Each line of the records below that holds "checkbox" should be copied out.

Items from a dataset
::::
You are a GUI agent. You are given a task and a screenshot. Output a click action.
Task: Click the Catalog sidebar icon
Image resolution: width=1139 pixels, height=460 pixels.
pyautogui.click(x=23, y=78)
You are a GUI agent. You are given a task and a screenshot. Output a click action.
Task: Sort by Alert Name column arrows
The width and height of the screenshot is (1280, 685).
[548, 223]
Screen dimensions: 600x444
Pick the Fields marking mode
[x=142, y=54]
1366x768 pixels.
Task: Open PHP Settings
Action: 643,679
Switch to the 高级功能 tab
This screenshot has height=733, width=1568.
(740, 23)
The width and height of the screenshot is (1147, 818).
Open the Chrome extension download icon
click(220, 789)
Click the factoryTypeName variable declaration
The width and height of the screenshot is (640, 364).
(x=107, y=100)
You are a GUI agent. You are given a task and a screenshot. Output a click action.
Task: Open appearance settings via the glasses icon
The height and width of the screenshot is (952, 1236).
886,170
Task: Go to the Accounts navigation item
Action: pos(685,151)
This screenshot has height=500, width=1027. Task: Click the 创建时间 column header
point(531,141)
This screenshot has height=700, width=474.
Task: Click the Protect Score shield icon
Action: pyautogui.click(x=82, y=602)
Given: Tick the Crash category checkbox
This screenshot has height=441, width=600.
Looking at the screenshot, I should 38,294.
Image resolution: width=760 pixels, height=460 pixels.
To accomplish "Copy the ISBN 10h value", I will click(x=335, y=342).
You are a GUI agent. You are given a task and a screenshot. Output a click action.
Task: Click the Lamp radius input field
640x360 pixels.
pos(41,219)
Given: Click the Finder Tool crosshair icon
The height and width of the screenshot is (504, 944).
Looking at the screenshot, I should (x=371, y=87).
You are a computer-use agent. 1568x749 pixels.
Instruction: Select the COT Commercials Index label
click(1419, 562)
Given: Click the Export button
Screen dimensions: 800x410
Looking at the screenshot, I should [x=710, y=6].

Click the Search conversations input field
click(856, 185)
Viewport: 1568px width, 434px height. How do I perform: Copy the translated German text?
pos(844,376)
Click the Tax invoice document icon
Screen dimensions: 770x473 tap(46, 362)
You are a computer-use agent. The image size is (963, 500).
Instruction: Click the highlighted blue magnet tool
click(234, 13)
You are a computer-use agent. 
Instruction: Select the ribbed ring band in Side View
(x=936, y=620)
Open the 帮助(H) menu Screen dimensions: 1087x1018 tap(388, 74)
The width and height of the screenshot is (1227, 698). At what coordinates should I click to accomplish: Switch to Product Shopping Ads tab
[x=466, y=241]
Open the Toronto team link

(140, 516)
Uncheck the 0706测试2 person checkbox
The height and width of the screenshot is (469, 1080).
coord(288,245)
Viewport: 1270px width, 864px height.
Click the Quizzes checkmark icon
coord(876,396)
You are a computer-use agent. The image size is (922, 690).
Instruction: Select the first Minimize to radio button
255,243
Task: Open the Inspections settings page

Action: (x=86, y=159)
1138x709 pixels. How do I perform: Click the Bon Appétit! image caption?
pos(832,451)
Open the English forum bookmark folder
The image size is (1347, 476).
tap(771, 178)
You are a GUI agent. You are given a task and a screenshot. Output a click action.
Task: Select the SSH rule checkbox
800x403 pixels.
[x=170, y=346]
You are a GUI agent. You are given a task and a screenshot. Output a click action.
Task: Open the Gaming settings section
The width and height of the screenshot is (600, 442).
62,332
::::
_Response to this task_
Given: Tick the Crash category checkbox
Uncheck the 0706测试2 person checkbox
Task: Select the SSH rule checkbox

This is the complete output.